- ABOUT THIS TASK -
In the entries that follow, find the line containing "This screenshot has height=1204, width=992." and the line containing "the hatched-lines mapping", then retype exactly the lines from the first through the second, pictures excluded.

====== DATA PROVIDED

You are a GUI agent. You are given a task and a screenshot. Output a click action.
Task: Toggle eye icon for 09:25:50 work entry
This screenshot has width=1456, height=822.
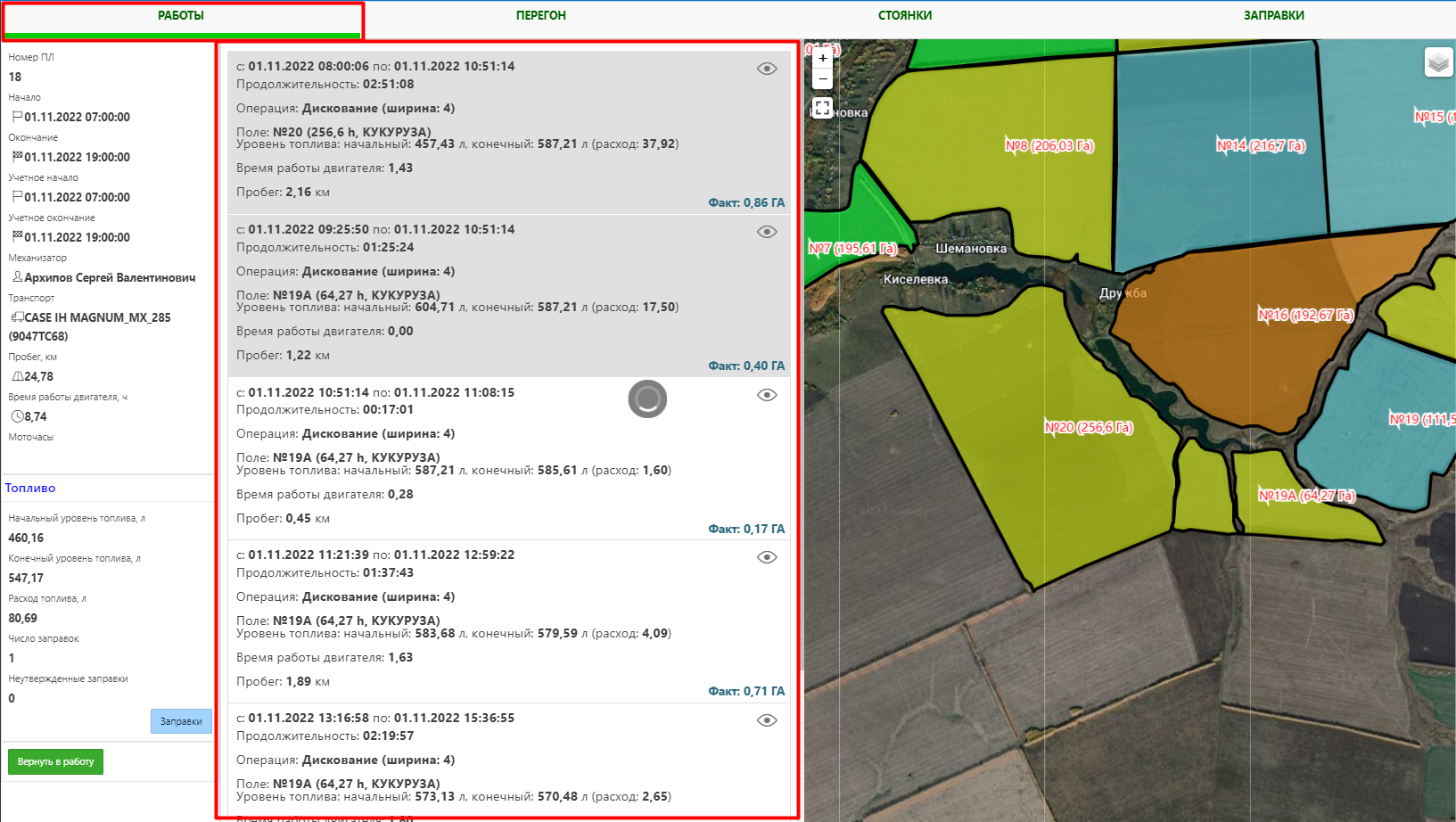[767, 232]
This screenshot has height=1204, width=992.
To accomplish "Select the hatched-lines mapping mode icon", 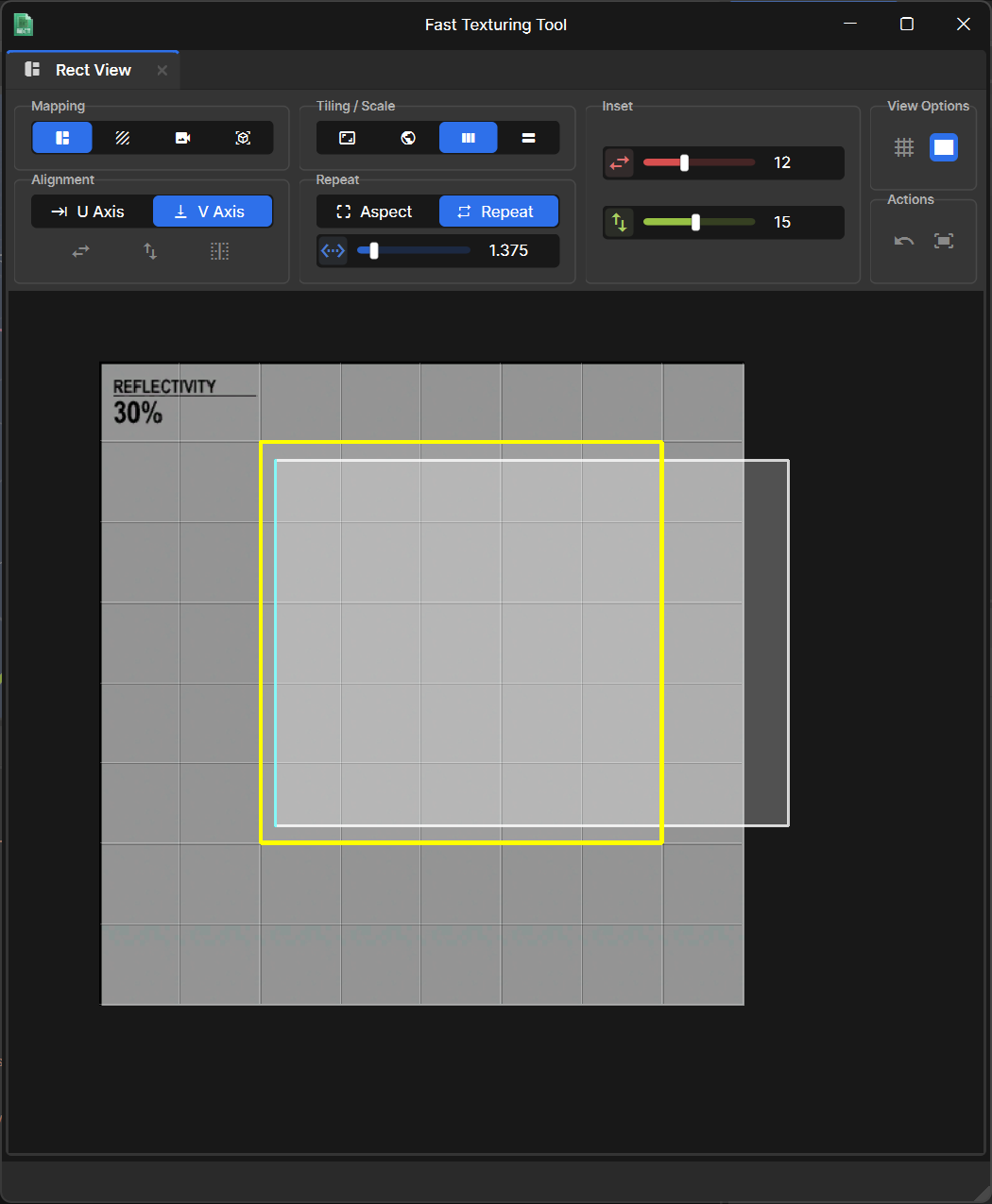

============
====== DATA PROVIDED

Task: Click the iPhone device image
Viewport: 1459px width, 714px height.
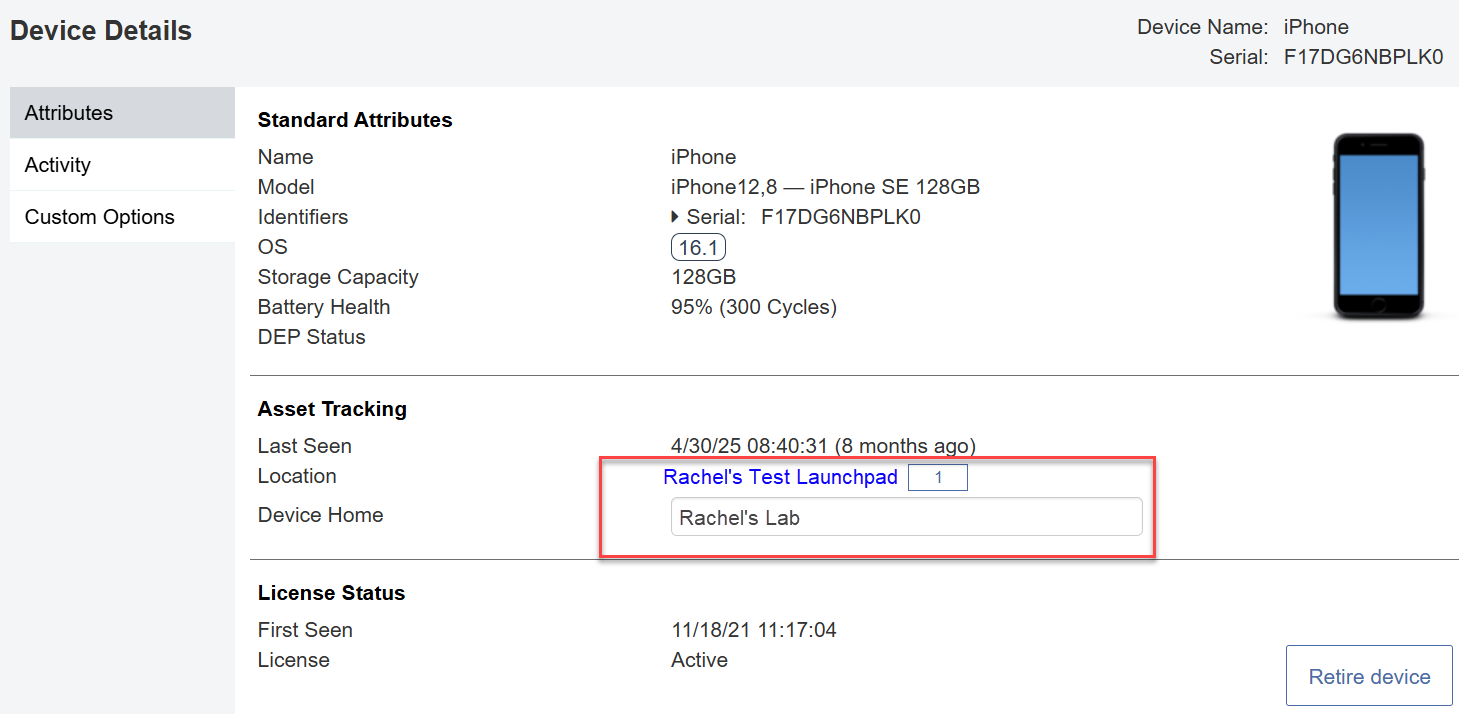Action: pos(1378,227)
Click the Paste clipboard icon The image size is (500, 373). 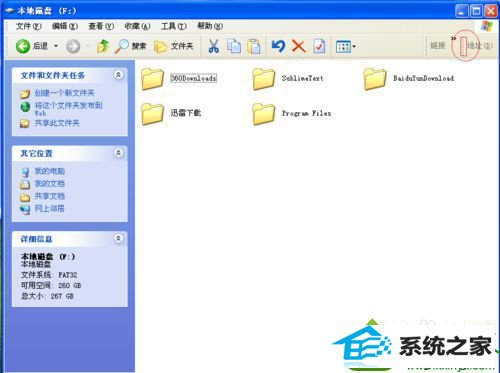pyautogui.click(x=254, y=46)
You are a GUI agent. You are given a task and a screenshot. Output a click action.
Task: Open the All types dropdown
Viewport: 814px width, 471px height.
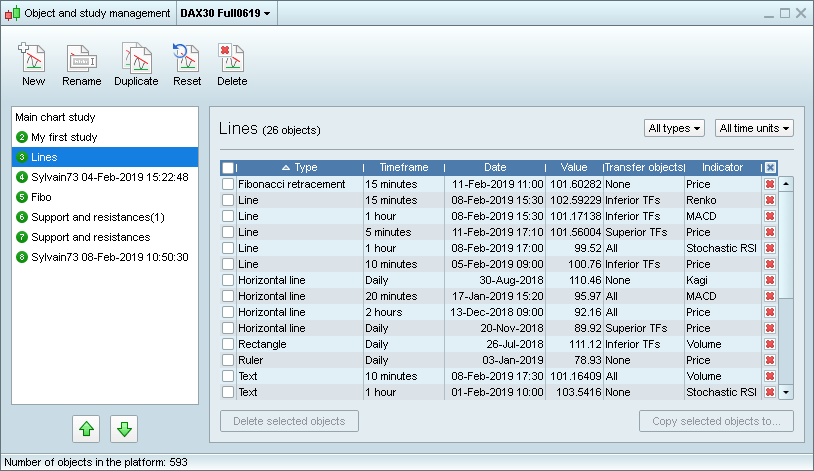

============
====== DATA PROVIDED

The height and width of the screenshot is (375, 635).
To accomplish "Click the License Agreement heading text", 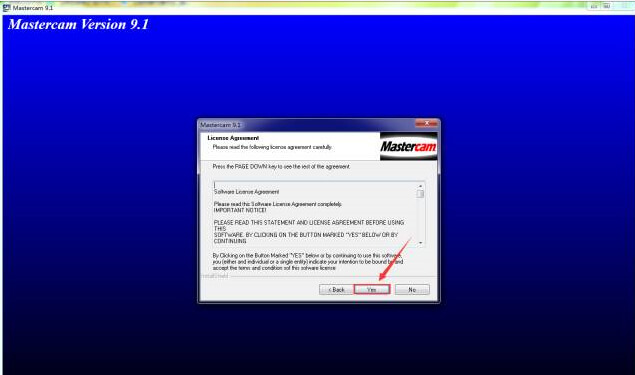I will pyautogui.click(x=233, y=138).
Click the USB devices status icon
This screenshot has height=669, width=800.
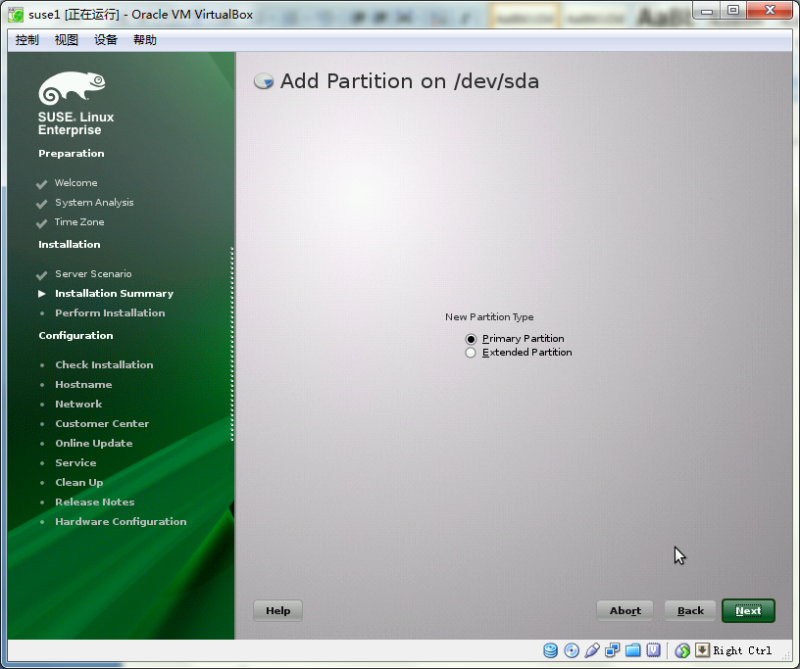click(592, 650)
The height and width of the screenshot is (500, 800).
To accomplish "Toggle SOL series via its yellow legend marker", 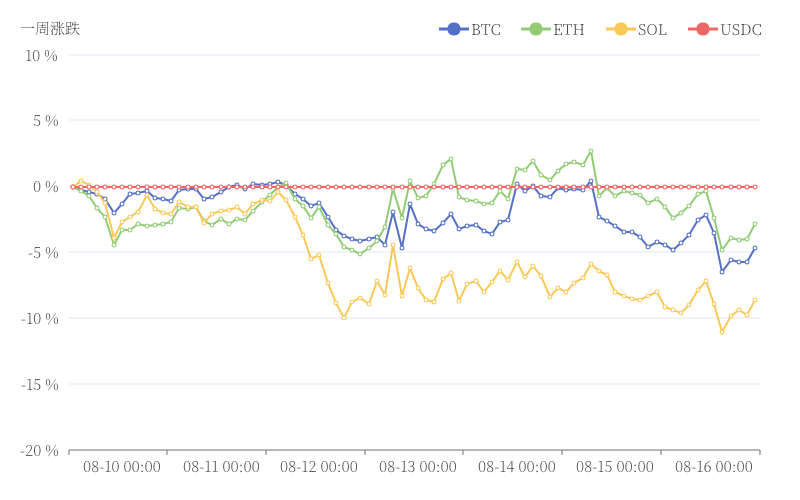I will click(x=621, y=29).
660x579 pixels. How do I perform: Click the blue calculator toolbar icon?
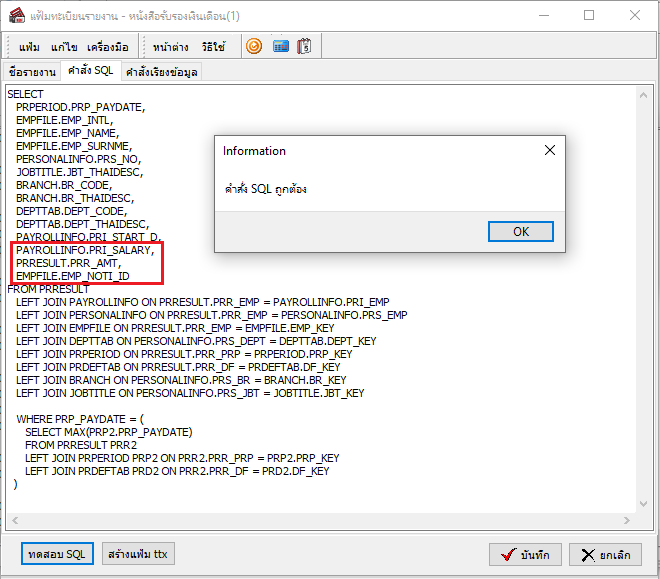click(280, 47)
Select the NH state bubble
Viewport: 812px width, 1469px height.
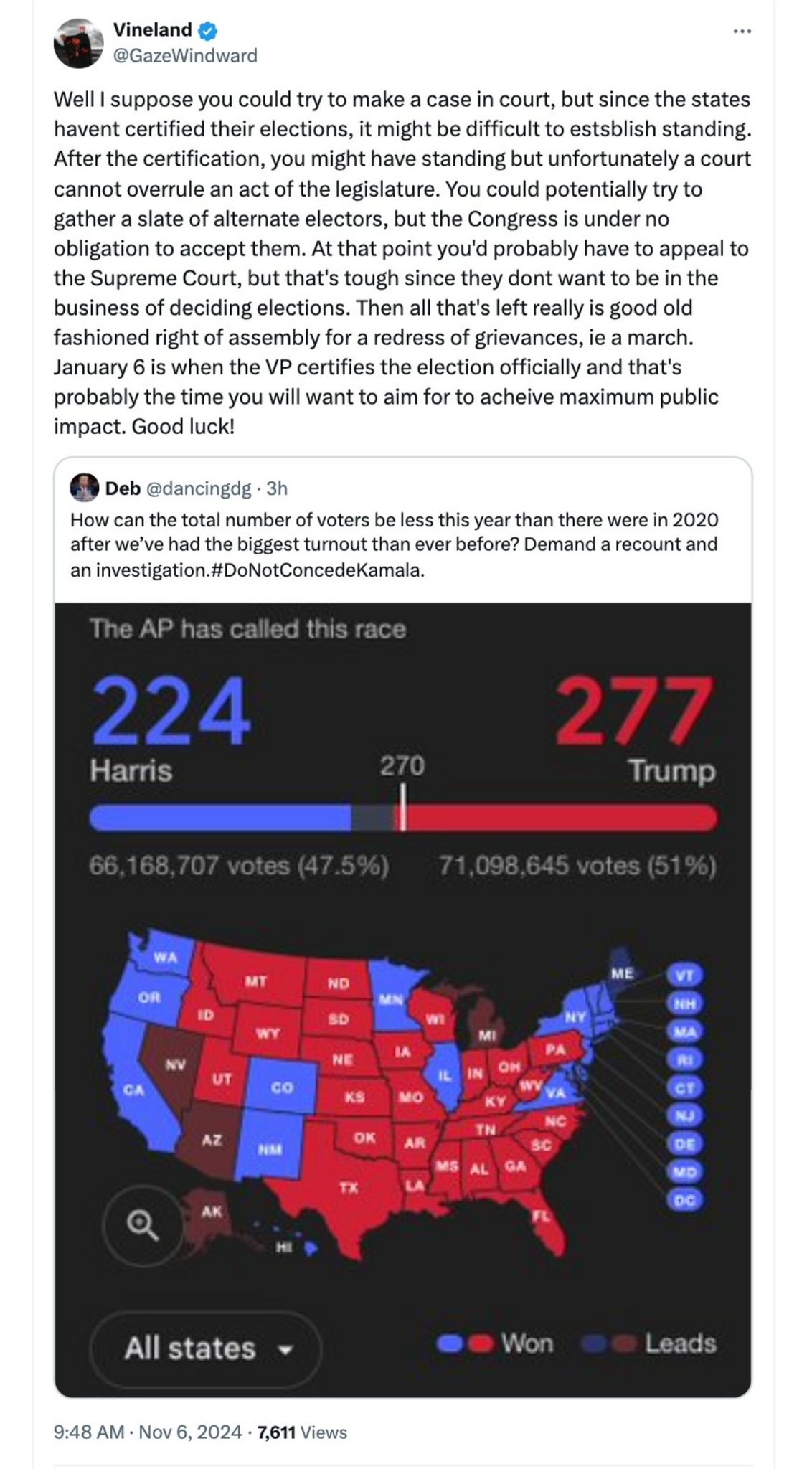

============

- SOLUTION -
This screenshot has height=1204, width=992.
To accomplish "Select the hatched-lines mapping mode icon", 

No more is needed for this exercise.